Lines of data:
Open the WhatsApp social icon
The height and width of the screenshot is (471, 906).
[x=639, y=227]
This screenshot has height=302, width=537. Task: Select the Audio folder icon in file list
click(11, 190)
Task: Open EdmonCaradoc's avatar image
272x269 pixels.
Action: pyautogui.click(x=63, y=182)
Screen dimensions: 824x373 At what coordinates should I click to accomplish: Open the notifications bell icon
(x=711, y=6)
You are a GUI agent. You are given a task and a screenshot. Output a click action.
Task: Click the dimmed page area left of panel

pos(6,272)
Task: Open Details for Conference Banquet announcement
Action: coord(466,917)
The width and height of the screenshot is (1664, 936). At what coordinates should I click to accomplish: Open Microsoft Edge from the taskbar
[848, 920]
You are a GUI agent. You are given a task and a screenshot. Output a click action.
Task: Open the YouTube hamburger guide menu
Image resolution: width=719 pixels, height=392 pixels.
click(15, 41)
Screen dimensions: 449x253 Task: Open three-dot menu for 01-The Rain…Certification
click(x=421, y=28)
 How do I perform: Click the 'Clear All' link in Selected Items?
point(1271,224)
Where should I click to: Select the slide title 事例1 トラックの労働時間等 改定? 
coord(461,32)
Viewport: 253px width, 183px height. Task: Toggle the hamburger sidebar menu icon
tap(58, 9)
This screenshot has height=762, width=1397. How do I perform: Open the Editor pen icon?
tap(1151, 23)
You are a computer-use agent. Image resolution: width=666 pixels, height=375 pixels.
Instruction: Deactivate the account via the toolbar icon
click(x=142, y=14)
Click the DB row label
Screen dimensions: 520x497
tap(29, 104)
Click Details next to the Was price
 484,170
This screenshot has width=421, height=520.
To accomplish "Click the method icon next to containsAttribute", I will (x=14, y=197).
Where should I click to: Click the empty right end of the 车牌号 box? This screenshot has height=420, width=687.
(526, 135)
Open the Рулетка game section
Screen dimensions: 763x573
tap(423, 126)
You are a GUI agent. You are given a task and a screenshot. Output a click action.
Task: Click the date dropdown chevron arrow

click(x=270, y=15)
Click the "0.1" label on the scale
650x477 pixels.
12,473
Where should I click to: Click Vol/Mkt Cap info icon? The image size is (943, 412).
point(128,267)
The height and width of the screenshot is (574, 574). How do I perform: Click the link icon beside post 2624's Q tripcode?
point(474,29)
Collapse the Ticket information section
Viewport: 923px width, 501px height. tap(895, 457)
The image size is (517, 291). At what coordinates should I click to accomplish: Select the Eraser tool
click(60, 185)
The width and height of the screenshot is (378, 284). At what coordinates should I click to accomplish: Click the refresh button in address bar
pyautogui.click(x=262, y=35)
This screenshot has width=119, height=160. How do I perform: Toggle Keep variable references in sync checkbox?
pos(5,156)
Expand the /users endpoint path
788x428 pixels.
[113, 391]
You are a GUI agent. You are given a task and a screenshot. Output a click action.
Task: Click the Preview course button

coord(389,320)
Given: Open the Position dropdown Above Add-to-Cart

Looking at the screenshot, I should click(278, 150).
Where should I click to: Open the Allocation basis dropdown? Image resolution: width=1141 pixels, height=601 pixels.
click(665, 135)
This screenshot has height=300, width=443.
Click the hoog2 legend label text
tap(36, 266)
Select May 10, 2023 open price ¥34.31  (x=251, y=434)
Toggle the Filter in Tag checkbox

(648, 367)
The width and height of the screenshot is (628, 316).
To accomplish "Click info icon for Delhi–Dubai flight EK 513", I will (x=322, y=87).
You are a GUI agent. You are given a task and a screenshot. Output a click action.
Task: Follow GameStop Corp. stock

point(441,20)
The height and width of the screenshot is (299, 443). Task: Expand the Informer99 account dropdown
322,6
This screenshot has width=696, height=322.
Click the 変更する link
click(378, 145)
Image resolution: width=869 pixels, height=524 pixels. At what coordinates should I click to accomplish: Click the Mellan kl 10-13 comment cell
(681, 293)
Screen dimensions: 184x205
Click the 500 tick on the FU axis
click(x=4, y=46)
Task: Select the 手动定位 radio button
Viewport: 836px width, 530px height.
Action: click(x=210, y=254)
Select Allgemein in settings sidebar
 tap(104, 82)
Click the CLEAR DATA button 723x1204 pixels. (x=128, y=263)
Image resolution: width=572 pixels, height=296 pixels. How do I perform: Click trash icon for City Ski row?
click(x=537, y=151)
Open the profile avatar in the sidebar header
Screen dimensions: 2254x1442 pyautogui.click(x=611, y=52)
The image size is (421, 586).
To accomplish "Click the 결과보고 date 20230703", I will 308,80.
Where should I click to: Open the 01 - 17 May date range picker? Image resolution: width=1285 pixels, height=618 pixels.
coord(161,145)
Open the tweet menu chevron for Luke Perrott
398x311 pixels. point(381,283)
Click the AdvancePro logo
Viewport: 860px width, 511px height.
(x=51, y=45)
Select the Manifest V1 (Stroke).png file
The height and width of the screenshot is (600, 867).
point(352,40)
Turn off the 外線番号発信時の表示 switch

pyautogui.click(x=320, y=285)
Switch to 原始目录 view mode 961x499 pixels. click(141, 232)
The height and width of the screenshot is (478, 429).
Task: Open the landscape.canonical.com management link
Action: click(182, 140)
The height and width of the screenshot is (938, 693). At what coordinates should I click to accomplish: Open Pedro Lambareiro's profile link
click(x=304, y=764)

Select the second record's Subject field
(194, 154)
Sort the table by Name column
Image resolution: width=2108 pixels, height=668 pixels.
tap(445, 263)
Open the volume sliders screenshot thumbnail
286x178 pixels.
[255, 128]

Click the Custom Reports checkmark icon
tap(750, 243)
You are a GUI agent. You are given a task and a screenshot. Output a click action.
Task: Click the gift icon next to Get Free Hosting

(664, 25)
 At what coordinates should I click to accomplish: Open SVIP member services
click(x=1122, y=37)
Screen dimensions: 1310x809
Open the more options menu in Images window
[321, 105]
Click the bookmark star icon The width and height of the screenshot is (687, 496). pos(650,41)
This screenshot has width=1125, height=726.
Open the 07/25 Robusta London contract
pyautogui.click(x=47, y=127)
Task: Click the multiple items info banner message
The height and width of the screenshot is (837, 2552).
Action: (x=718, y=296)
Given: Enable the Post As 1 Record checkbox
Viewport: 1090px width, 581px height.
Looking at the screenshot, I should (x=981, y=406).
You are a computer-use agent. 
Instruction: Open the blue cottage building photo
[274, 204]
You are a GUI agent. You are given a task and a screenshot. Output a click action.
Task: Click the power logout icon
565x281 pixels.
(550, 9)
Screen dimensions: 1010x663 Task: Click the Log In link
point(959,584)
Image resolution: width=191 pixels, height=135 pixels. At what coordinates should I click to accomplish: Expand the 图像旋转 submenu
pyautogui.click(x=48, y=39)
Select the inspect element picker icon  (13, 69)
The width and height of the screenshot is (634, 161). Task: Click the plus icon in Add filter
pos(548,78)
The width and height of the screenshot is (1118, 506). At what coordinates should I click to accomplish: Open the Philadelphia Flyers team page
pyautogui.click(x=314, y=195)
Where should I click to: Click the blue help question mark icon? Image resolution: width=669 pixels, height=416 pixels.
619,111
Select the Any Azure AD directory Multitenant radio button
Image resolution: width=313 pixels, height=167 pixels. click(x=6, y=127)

**Exercise objective:**
Reproduce the entries above, from the line containing "This screenshot has height=300, width=443." through the line containing "Action: click(x=210, y=254)", both included.

**Output below:**
This screenshot has height=300, width=443.
Click the hoog2 legend label text
tap(36, 266)
Select May 10, 2023 open price ¥34.31  (x=251, y=434)
Toggle the Filter in Tag checkbox

(648, 367)
The width and height of the screenshot is (628, 316).
To accomplish "Click info icon for Delhi–Dubai flight EK 513", I will (x=322, y=87).
You are a GUI agent. You are given a task and a screenshot. Output a click action.
Task: Follow GameStop Corp. stock

point(441,20)
The height and width of the screenshot is (299, 443). Task: Expand the Informer99 account dropdown
322,6
This screenshot has width=696, height=322.
Click the 変更する link
click(378, 145)
Image resolution: width=869 pixels, height=524 pixels. At what coordinates should I click to accomplish: Click the Mellan kl 10-13 comment cell
(681, 293)
Screen dimensions: 184x205
Click the 500 tick on the FU axis
click(x=4, y=46)
Task: Select the 手动定位 radio button
Viewport: 836px width, 530px height.
Action: click(x=210, y=254)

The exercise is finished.